Lord Mackay of Clashfern
Main Page: Lord Mackay of Clashfern (Conservative - Life peer)My Lords, it seems a long time since Burns Night 1989 when I introduced Green Papers about the reform or control of the legal profession. Your Lordships who are old enough will remember that these Green Papers provoked a certain ripple of interest from the judiciary and others. There have been great changes since then. In formulating the Green Papers we were principally, although not entirely, dealing with what looked like anticompetitive practices in the legal profession. To what extent a particular practice is anticompetitive is quite a difficult question. For example, it was thought that preventing the legal profession advertising was anticompetitive; I am not sure that the legal profession is better today with the kinds of advertisements you see on the television and in the newspapers.
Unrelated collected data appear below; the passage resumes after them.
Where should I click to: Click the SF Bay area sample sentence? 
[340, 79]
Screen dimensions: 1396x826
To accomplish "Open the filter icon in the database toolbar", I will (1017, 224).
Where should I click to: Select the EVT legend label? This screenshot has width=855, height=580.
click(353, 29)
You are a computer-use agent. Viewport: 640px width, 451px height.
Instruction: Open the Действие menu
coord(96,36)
What one characterises as anticompetitive may, in fact, be something to do with the quality, independence and integrity of practitioners. If I am a reasonable member of a legal profession, I surely do not need to make my way forward by criticising my fellow practitioners. Relationships created in the course of professional work should, in my view, be the principal recommendation for a professional person.
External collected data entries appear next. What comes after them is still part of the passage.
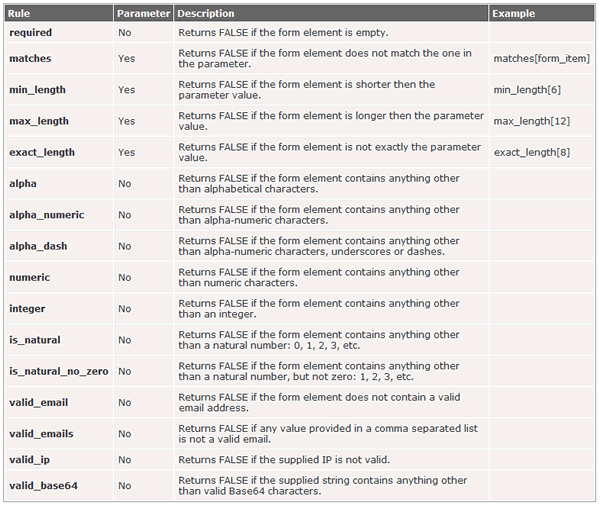Click the max_length[12] example cell
600x506 pixels.
coord(542,121)
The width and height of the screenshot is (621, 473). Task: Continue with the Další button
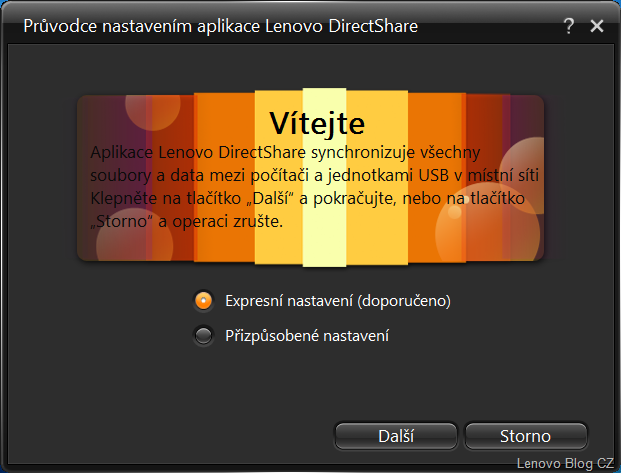[x=396, y=436]
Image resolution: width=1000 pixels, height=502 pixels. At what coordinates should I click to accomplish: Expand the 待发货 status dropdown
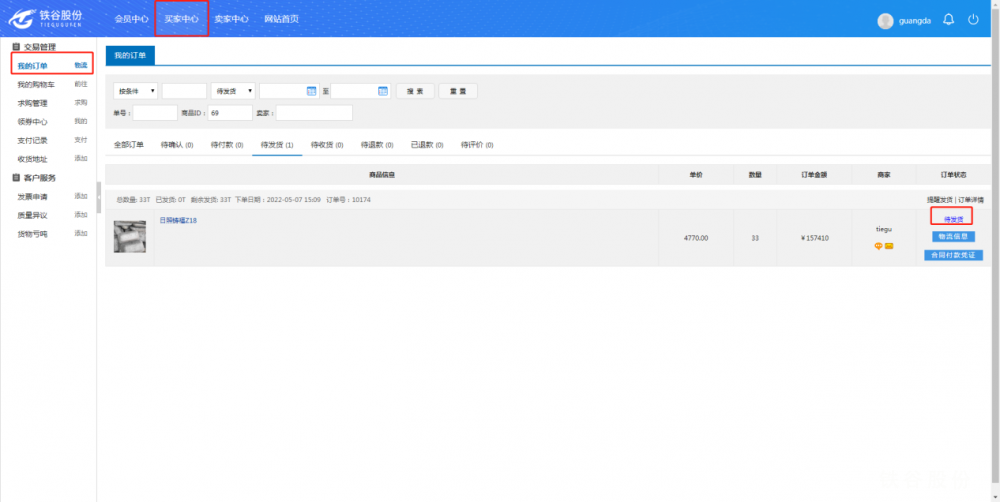point(233,91)
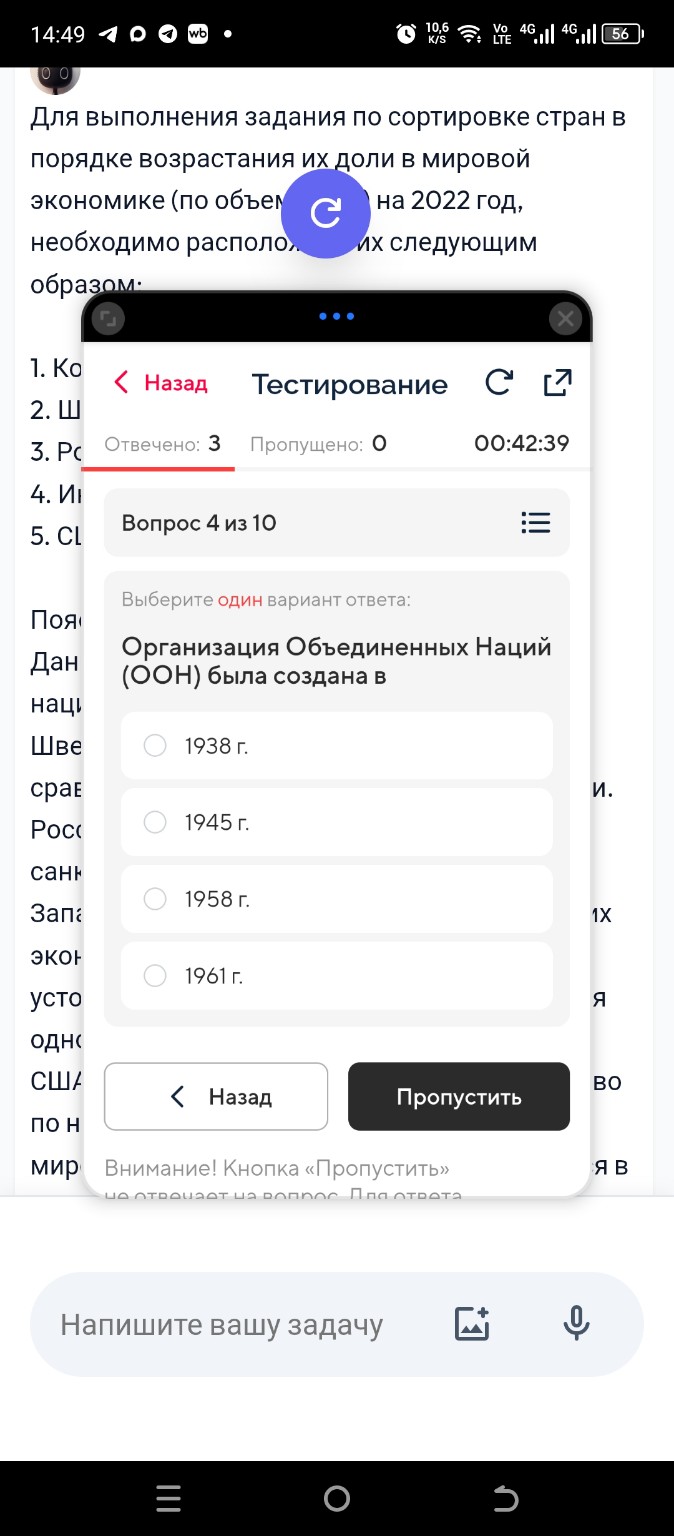Close the floating test window

click(565, 319)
Matters have since moved quite a distance. In my final proposals, which went through as an Act of Parliament, judges were given an important role in the control of the legal profession, which worked pretty well for a time. Gradually, the influence of judges was reduced until it disappeared altogether from the formal aspects of the regulation and eventually new standards were set up. I believe that the late Lord Nolan was the first to point out the need for a division in the Bar between its regulatory and representative functions, particularly in relation to the charges levied by the Bar Council for being a member of the Bar. If it was regulatory, it could be compulsory, whereas if it was representative, it should be voluntary. “No taxation without representation” might be an adapted expression for what he said.
It is also important to remember education in this connection. It was important in my judgment, and I remain of the view that it was probably correct, that a reasonably efficient system of education was required to maintain the professional quality of the Bar and of the solicitors’ profession.
It seemed to me, and I still take this view, that the different branches of the legal profession have different challenges to face. Therefore, I am glad that the Bar Standards Board, the Solicitors Regulation Authority and the other regulators which exist now in the legal profession have independent existence. I remember discussing the need for differences with Sir David Clementi. I think he did not fully agree with my point of view, which was why he suggested this overarching supervisory body for the legal profession as a whole. He thought that the legal profession should be regarded as a whole, and I could see the force of that. I also think that overspecialisation in the legal profession is detrimental to its success as a proper organ in the general affairs of our country.
We must recognise that it is important that the legal profession should be independent. In recent days, we have heard a little about regulation in relation to another independent part of our economy with a fairly heated argument on one side and on the other. That was part of the burden of the debate that we had on the Green Papers on that marvellous Friday, which I certainly remember with great—what should I say?—anxiety as to whether I was doing the right thing.
As I have said, education is important. In this connection, I would be glad if the Minister would comment on a report that I have recently read that the College of Law has been transformed, no doubt with the authority of the Privy Council, into the University of Law. I always thought that a university was supposed to be an institution which had perhaps not absolute universality but at least covered a few disciplines, including medicine and the like. But the University of Law seems to have only one discipline as its subject matter.
Is it not also true that the university which emerged from the College of Law is a profit-making entity? I rather think that it is.
I am just about to come to that point. I understood that the something or other—I am not sure exactly what—of the College of Law has been sold to a commercial organisation, which I assume has a profit motive in it. I do not think that it is a charity. However, the university would be a charity, at least under the ordinary definition of charity which prevails as an institution for the advancement of education. I would be glad to know a little about the Government’s policy in relation to having the legal profession taught, and a university financed, by a profit-making organisation. I am not against profit for profit’s sake at all but, hitherto, universities have not been regarded primarily as institutions set up for profit, except for the profit of those who profit from them.
The noble Baroness, Lady Deech, has led the Bar Standards Board with tremendous distinction. I sensed a certain amount of frustration in her remarks this evening about the way in which really efficient standard-setting for the Bar can be damaged by unnecessary and sometimes overcomplicated interventions by those who do not quite share the same objectives as the Bar Standards Board. I feel that the same may be somewhat true in the solicitors’ branch of the profession.
I hope that the Government will take very seriously the suggestion that this whole area should be subject to post-legislative scrutiny. The Joint Committees of this House and the other place have shown themselves to be very valuable in scrutiny of legislation. Post-legislative scrutiny of this legislation, which is so fundamental to the success of our free legal profession, is now due.